11–14 Apr 2011
Radisson Blu Hotel Lietuva, Vilnius
Europe/Vilnius timezone

Supporting Distributed Computing Infrastructures

11 Apr 2011, 17:00
30m
Alfa (Radisson Blu Hotel Lietuva, Vilnius)

Alfa

Radisson Blu Hotel Lietuva, Vilnius

Oral Presentation User Support Services - Application/Community User Support Services

Speaker

Dr Torsten Antoni (Karlsruhe Institute of Technology)

Overview

Establishing EGI.eu to create and maintain a pan-European Grid Infrastructure with the National Grid Initiatives as building blocks, Europe has taken a major step towards providing a long-term sustainable production quality grid infrastructure for multi-disciplinary use by international, national and regional user communities. With the aid of the EGI-InSPIRE project EGI.eu coordinates between user communities, resource providers and technology providers within Europe and with partners from outside Europe.
As all these stakeholders are structured in their own organisations or projects, it is necessary to enable formalised communication between them. Here EGI plays the integrating role.
In the area of user support the integration platform is the Global Grid User Support (GGUS). GGUS is used as the central helpdesk for EGI, as well as for linking support infrastructures of other projects into the the overall EGI set-up.

Impact

EGI is a major part of a larger environment of distributed computing infrastructures from within and outside Europe. These Infrastructures rely on the same or similar technologies and tools. The workflows defined in EGI for the communication between user communities, techology providers and resource providers can therefore be extended and adapted to be utilised other DCIs. This would have the benefit of providing the technology providers and user communities with one channel through which they receive or submit requests from or to the various DCIs.
Such a support infrastructure servicing various DCIs would help harmonising the landscape for scientific computing on the European scale and could also ease the integration of extra-European DCIs. A major benefit would be that the user communities would be provided with one contact point regardless of which DCIs they are using.
Currently, various projects exist that aim at linking multinational grid infrastructures from various regions around the globe to the European grid infrastructure.

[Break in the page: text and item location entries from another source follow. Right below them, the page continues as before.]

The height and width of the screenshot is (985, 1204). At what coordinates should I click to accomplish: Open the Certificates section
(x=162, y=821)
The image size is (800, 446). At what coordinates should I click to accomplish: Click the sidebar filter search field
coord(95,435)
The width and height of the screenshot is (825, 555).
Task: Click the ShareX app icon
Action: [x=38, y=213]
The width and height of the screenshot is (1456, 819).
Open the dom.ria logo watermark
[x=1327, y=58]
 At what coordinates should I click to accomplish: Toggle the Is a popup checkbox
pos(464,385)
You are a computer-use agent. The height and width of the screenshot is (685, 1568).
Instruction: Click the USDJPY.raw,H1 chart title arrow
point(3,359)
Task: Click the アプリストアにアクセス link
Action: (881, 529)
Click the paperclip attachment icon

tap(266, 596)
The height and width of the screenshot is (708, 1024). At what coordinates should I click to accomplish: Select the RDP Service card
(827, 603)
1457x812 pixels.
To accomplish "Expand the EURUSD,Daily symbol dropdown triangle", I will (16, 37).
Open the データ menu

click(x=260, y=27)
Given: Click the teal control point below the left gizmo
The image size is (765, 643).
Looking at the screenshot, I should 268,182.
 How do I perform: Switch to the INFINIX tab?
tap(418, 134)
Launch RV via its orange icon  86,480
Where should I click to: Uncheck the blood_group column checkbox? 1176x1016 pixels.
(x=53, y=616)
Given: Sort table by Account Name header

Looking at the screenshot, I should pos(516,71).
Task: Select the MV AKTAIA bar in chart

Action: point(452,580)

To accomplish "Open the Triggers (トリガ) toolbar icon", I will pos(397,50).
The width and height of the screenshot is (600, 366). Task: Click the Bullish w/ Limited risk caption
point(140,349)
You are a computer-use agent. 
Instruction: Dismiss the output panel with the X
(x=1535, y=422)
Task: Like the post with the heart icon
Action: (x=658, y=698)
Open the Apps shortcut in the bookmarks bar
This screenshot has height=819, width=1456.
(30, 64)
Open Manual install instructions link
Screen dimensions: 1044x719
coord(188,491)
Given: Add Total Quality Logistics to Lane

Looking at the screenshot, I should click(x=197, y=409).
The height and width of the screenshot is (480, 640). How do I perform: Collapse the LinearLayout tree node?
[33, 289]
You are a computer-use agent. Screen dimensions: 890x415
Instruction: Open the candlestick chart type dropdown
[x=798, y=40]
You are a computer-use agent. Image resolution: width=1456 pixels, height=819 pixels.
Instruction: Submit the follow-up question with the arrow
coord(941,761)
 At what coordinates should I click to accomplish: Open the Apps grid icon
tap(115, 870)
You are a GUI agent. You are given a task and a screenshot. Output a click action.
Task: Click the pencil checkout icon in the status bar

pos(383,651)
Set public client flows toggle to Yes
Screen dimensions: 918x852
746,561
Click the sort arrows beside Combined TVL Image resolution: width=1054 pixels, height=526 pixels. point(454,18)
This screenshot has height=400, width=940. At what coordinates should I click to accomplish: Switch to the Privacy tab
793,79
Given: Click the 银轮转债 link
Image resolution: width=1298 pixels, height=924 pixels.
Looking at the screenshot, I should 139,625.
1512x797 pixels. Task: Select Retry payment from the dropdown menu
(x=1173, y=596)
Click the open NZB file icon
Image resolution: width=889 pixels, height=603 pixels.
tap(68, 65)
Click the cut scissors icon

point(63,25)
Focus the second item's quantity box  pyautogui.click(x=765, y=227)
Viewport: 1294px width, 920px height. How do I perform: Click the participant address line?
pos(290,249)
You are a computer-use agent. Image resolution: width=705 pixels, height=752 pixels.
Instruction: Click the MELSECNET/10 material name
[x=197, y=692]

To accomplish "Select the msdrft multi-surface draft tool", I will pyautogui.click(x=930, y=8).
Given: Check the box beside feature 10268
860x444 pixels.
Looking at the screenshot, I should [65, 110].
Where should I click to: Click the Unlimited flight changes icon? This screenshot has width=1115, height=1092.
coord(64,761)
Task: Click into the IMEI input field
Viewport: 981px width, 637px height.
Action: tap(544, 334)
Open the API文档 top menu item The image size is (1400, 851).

The relationship between these initiatives and EGI, once established and formalised, need to be aided by a technical infrastructure linking their regional support for user, operations and technology issues to EGI. GGUS could also play the role of the integration platform for these initiatives, by providing tools to set up the regional support, as well as by linking it to EGI. As a prototype a helpdesk for the EUMEDGrid project has been implemented using the xGUS helpdesk template.

Description of the work

Developed during the EGEE project, GGUS has become the central integration platform for user support also for EGI. Projecttwide support is handled through the system and it acts as central information hub for user, operations and technology issues. Integrating existing tools rather than replacing them, GGUS enables support teams from all areas to communicate with each other.
All NGIs need to interface their helpdesk systems to GGUS. To provide an easy way for small NGIs to do this the xGUS helpdesk template has been developed. Instances of this template, while being hosted and maintained by the GGUS team, can be customised and updated by the NGI staff. xGUS comes with the standard helpdesk features and the interfaces to GGUS already included. xGUS could also be of interest for user communities of the EGI infrastructure wanting to structure their internal user support workflows and to link them to the EGI support.
Several workflows that are needed between EGI and the technology providers are also realised through GGUS. Support requests by users are analysed within EGI by the Deployed Middleware Support Unit (DMSU) and are by the DMSU transferred to the respective Technology Provider’s support teams in case they problems are due to a bug in the middleware.
Releases will be announced by the Technology Providers by submitting a GGUS ticket of a special category. EGI then uses the same ticket to communicate its feedback to the Technology Provider. A similar workflow has been defined for middleware bugs found in production. The bug will be reported in a GGUS ticket to the Technology provider, who will then use the ticket to communicate the date and number of the release fixing the bug in the same ticket. An additional benefit of handling these diverse workflows in the same tool is the possibility of creating statistics and reports on the metrics of the support process.

Conclusions

GGUS has shown during EGEE and now in EGI that it has the capabilities of acting as this integration layer between user, resource providers and technology providers. Extending this support infrastructure to cover other DCIs as well would help harmonising the European distributed computing landscape, would ease its multi- and interdisciplinary use and its extension beyond Europe.
This presentation will give an overview of the support infrastructure currently in place and plans how to further improve, extend and consolidated it in the near future.